To a certain extent, especially Matt. He’s extremely immature in so many areas, so he’s taking his first steps in so many areas, which is really fun and brings you back to when you were young. But there’s this other side of Matt where he’s like 65-years-old. He’ll read the most ridiculous books, where one day he’s this crazy atheist who thinks we came from weird molecules that grew out of a beetle. So, there’s a constant questioning of what our surroundings are and what our relationships are about and why is music like this. There’s a constant struggle that makes things great. When he figures things out, they become boring.
What was it like having Bo Koster play on and help produce Heaven?

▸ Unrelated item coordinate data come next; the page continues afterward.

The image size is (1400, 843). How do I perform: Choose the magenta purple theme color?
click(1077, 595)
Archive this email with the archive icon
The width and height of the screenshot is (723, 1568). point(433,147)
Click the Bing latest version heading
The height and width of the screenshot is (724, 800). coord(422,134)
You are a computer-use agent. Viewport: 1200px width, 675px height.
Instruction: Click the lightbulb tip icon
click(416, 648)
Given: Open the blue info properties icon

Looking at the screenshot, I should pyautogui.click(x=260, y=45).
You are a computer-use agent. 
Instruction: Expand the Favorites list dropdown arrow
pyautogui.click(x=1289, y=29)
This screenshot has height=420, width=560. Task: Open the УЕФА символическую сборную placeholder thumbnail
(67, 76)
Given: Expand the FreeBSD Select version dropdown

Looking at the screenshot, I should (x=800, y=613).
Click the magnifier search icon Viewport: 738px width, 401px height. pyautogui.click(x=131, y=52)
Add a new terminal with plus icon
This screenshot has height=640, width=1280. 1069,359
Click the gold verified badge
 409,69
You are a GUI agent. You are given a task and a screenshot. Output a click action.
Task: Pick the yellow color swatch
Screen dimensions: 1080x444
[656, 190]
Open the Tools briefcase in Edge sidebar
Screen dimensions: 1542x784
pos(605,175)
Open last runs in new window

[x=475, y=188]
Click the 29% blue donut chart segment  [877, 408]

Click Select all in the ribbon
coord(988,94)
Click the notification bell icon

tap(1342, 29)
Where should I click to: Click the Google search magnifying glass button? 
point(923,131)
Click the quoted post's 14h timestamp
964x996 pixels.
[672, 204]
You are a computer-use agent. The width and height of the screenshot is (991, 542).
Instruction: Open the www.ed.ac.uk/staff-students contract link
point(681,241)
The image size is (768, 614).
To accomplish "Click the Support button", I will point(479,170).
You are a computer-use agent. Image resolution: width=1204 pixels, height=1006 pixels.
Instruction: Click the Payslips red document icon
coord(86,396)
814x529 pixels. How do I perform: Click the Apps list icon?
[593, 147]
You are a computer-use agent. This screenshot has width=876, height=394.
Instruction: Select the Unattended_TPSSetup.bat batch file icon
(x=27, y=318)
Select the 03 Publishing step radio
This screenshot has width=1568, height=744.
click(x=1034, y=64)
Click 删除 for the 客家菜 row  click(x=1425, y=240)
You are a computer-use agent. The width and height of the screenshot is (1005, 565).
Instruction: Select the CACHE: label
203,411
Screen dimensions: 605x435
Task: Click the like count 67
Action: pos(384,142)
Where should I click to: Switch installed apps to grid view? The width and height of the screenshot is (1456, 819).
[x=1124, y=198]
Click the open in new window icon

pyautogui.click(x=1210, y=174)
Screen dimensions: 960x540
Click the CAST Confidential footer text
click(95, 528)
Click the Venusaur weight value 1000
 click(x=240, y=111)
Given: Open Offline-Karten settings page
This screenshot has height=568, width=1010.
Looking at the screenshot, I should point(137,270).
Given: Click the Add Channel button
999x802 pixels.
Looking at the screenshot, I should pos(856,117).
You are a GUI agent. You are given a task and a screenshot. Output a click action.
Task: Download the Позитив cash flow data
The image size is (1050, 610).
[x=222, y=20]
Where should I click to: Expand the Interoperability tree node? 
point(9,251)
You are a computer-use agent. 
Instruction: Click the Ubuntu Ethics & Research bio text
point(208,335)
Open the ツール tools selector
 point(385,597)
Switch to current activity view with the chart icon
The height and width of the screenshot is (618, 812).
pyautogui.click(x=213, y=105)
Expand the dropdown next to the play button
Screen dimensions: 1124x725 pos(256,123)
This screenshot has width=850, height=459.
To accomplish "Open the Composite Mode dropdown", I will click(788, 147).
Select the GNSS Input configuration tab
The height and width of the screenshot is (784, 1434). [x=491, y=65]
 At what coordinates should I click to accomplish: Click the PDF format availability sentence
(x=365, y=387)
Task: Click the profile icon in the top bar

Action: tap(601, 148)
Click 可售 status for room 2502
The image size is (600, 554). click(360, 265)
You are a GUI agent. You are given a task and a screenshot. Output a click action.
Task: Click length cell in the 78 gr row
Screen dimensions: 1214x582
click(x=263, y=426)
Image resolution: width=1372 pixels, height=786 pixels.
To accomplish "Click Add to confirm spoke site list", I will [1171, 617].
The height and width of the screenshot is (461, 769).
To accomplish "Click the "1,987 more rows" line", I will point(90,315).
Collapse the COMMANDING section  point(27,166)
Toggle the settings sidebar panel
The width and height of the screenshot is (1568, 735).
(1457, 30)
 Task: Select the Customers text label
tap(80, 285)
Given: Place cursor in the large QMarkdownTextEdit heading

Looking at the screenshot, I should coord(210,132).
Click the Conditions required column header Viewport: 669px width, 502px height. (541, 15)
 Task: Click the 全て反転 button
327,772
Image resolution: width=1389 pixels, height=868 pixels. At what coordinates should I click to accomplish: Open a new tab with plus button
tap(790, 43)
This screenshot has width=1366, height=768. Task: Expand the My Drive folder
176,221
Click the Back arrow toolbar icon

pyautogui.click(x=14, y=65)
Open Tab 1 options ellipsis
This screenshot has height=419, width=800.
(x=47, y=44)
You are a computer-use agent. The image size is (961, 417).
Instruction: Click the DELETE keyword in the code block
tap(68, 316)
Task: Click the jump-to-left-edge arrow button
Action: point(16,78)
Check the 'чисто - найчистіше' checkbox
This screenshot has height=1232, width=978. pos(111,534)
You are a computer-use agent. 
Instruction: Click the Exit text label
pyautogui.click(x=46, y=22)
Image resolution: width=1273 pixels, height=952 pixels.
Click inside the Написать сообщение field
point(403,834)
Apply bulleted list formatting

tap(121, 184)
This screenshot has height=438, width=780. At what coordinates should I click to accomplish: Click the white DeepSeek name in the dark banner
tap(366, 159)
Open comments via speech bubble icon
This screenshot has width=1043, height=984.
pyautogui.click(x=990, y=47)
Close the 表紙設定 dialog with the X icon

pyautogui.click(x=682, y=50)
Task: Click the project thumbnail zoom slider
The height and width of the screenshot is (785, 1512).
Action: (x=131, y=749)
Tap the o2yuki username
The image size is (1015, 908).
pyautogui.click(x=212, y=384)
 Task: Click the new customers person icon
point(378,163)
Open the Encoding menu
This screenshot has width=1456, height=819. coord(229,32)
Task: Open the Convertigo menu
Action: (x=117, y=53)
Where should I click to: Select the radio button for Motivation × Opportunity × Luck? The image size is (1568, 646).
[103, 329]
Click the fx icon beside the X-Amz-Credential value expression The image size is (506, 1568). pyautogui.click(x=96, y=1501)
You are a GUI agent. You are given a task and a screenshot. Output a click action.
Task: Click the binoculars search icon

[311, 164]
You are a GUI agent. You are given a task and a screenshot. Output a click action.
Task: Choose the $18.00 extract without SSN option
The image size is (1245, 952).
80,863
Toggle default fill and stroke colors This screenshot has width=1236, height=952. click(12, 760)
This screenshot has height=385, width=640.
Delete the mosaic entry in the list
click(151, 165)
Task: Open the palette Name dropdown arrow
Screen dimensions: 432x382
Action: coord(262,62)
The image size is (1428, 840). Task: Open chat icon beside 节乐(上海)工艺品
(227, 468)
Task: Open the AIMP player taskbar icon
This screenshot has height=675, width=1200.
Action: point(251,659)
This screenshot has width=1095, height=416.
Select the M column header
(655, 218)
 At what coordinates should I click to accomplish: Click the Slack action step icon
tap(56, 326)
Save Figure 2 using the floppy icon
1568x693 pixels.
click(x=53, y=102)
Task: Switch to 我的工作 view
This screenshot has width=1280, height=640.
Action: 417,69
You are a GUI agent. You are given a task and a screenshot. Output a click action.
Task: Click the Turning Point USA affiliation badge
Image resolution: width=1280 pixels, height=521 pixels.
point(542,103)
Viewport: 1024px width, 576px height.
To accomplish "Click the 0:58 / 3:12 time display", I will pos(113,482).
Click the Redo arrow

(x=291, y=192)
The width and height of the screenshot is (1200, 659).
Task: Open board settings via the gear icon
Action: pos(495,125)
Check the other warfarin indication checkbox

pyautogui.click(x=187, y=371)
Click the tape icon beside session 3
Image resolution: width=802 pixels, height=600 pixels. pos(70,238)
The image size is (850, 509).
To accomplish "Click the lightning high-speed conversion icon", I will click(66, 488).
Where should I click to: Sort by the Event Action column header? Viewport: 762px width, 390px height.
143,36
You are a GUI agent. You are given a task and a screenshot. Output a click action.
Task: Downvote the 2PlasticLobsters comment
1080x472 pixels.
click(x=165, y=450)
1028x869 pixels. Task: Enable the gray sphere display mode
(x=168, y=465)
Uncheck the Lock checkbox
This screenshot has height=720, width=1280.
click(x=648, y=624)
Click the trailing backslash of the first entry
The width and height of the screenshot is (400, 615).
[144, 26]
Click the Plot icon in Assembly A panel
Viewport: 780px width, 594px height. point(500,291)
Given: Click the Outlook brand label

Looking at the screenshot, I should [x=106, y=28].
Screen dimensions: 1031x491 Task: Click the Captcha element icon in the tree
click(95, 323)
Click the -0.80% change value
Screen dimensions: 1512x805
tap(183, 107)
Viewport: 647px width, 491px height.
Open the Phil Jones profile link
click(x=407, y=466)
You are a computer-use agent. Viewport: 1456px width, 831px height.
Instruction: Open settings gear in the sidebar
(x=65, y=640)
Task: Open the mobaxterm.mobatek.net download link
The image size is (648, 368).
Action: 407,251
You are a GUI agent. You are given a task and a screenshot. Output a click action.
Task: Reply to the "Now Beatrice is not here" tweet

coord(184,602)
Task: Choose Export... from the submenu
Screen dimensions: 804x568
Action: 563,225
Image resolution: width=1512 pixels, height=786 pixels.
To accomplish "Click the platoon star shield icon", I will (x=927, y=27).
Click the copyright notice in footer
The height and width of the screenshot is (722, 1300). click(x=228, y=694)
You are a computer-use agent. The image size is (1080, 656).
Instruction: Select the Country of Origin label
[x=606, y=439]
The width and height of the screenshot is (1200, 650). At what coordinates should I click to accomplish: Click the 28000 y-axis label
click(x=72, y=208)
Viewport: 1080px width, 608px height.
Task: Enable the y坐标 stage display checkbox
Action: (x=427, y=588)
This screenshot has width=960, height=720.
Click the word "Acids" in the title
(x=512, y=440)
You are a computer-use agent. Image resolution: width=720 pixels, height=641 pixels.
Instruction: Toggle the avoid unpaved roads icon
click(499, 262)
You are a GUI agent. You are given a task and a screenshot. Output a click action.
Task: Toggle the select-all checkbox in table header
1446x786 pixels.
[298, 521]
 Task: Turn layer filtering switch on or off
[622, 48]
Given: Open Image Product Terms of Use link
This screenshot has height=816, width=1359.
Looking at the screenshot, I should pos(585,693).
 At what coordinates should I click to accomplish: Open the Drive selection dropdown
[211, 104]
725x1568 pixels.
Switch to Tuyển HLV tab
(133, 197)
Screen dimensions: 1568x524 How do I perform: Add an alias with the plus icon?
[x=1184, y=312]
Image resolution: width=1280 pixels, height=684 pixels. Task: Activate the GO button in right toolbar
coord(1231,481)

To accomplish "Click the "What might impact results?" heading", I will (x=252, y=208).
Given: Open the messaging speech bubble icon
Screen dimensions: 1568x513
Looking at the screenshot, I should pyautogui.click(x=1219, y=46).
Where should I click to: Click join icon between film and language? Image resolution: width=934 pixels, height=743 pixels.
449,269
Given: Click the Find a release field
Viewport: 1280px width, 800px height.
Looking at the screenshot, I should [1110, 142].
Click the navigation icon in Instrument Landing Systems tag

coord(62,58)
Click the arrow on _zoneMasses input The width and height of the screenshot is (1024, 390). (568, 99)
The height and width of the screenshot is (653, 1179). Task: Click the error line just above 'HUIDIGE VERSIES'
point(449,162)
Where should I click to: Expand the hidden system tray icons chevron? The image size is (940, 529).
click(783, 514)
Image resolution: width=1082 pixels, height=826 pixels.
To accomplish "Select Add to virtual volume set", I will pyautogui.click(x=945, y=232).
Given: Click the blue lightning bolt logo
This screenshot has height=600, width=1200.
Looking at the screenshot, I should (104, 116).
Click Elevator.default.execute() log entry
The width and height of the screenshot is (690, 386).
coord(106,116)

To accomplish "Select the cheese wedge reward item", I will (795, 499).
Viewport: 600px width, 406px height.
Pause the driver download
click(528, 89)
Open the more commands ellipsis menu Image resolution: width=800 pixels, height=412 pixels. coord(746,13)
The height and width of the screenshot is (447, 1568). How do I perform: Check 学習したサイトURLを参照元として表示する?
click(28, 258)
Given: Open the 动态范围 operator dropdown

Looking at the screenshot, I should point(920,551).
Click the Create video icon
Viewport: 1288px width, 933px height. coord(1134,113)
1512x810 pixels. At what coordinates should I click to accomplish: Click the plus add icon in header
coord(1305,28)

Bo is fucking great! He came to us through our guy Eli, who’s been behind the scenes with us since day one. He was just a fan of the band and wanted to team up with Eli to help co-produce the band. He’s such an incredible musician, classically trained, so he can just write up stuff he’s never heard before. We don’t really have that kind of schooling behind us, so it was great to have someone come in and just know how certain chords blend or that a given song works going straight to organ and another has no organ allowed but we’ll do some space age keyboard stuff we’re not used to. He kept pushing us to other dimensions and levels. Also, he’s such a kind-hearted guy, so patient and a lot of fun. It makes things more musical for him to be with us. We’re all huge fans of My Morning Jacket and the approach they take things musically and in the business direction, too. So, it was really, really, really encouraging for him to be with us for those couple of months, holding our hands through things and teaching us stuff. Both he and Eli helped move us to the next level without making things overproduced. I feel he brought out stuff in us we didn’t know we had.
So, what’s usually going through your head right before you go onstage?
I’ve dealt with anxiety all my life, and if I get something in my head I have a chemical imbalance where I automatically know or think it’s going to happen. There have been a couple times I’ve almost passed out onstage, either from being dehydrated or something. One time I cracked my nose and was bleeding so profusely I started to black out. I had to walk away from the stage and Matt had to sing 3 or 4 songs by himself. It was the first time we ever sold out the El Rey and I was super embarrassed. So, the first thing that goes through my head before I go onstage is a fear that I will pass out.